• **Your task**
Scan the data below for the string "will". Show every line where it turns up.

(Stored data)
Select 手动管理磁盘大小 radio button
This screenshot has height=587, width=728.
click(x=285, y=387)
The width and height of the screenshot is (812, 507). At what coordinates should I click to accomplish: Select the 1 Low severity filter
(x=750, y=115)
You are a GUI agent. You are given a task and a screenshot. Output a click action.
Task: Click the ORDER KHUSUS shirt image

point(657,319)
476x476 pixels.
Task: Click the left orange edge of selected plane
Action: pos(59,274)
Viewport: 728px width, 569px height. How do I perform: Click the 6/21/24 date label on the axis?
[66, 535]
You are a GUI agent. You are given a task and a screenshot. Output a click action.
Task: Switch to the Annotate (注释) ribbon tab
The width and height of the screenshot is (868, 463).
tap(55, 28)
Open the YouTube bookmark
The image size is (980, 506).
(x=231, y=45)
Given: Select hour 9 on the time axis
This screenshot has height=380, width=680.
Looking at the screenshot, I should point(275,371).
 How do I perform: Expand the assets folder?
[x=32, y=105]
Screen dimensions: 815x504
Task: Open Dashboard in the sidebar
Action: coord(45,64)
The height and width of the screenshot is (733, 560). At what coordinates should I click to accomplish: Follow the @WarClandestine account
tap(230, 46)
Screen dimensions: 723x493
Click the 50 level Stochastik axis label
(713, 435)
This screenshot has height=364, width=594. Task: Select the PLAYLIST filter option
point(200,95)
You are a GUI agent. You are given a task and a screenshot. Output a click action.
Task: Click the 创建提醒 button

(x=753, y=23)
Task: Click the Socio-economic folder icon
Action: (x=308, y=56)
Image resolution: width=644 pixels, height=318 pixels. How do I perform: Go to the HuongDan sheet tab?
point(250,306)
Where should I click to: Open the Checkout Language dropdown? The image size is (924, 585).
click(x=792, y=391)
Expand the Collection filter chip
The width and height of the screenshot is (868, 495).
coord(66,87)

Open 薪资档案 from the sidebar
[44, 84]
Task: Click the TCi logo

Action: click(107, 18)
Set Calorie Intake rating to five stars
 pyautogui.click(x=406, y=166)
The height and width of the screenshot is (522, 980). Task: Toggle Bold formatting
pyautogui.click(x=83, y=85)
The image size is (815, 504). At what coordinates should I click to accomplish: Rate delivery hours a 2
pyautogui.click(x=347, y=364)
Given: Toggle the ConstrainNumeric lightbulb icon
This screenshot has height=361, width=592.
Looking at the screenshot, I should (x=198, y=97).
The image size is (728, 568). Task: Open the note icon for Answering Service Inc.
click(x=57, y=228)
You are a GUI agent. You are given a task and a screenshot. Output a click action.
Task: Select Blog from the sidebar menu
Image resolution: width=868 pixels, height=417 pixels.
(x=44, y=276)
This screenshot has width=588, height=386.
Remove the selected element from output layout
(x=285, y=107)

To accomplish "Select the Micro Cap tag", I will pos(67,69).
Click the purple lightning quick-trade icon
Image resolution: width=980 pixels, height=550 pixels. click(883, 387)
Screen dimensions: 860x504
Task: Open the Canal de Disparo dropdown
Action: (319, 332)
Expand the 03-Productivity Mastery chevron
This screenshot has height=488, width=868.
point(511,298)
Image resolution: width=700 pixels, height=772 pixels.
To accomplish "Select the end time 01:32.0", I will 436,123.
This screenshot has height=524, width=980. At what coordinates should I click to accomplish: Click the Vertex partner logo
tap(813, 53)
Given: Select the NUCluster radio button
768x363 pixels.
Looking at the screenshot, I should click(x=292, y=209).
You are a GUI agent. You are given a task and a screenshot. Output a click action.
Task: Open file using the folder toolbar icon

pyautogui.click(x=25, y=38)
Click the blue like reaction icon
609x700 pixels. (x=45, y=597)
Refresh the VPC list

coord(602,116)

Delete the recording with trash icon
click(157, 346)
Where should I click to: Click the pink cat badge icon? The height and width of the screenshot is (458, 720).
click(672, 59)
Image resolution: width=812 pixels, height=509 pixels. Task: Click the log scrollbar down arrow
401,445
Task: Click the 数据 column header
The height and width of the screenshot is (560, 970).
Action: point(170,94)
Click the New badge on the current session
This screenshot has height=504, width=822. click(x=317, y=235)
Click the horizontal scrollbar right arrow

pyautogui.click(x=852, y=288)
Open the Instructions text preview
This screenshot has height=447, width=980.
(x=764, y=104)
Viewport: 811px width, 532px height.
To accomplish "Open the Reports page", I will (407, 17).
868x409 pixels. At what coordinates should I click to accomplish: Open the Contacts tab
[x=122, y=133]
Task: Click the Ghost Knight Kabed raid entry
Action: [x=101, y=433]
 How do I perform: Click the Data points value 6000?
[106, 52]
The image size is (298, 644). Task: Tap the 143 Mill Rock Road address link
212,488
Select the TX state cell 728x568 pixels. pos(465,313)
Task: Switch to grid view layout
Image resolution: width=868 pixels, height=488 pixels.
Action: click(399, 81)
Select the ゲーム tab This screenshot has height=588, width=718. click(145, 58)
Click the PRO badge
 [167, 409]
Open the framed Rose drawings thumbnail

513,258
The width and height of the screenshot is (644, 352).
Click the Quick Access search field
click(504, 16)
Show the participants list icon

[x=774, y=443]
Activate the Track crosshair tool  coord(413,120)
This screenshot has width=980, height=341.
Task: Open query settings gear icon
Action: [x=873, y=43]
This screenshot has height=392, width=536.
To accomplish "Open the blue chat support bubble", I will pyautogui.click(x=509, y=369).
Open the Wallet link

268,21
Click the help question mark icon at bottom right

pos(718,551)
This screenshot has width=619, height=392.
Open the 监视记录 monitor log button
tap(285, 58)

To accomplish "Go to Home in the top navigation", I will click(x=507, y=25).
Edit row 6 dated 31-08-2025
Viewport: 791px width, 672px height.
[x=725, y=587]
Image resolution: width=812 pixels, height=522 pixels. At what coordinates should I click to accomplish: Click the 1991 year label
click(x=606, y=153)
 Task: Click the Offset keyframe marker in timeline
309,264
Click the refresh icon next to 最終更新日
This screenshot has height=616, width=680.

• **Your solution**
To accomplish "Select the Micro Cap tag", I will pos(67,69).
To accomplish "Select the end time 01:32.0", I will 436,123.
To accomplish "Open the Reports page", I will (407, 17).
To accomplish "Open the blue chat support bubble", I will pyautogui.click(x=509, y=369).
To accomplish "Go to Home in the top navigation", I will click(x=507, y=25).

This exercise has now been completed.